One solution to this is to replace the human altogether. The human’s job in this system is evaluation—determining the “fitness” of each image. If some form of aesthetic judgement could be performed by the computer, the entire process could be automated and we could explore the realm of computational creativity. I have been exploring in the other direction. What if the user could be more informed about the process, able to direct the process more? What if we could introduce the potential to attain mastery and to make choices backed by intentionality?

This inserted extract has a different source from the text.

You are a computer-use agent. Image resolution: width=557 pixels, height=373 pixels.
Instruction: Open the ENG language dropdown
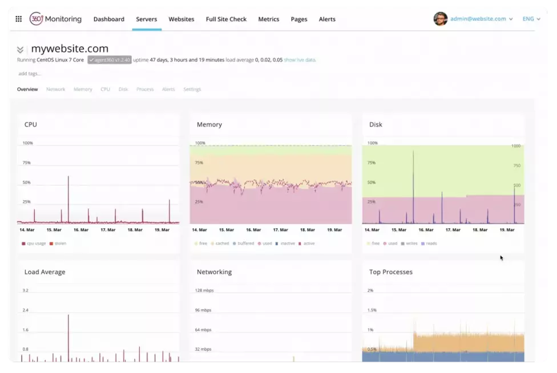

To that end, I have been applying the techniques of visual analytics to this process. The current attempts are centered around “spatializing” the images, arranging them in space based upon some metric or attribute of the image. This should make it easier for the user to quickly evaluate a large collection of images, as well providing new ways to specify to the computer directions to explore based not on random permutations but upon actual features to be accentuated or diminished.

With funding from the DLA, I was able to hire two students last summer to help me begin identifying ways to classify images: Selena Ling and Fiona Sullivan. Selena worked on a machine learning approach to identifying what we are calling “mid-level” image attributes, such as “curviness.” While we have had some early success classifying the degree of curviness of images produced for training, the classifier continues to struggle to produce results that would agree with a human assessment for the more complex images produced by the evolutionary art tool. Fiona’s contribution was to develop a survey asking participants to describe some of these images with an eye towards determining some additional mid-level attributes. While the results were quite varied, we found that there was a clear separation between images that participants described in terms of their structure and images that participants responded to more metaphorically, seeing representations of shapes or emotions. This was not perhaps what we were initially after, but it suggests new avenues to be explored.

Moving forward, we will be taking these varied results and trying to turn them into a useful set of metrics that can be applied to arbitrary images with the ultimate goal of producing a system that is not an independent computer artist, nor a tool like Photoshop, but a collaborator with neither the computer nor the user solely in charge.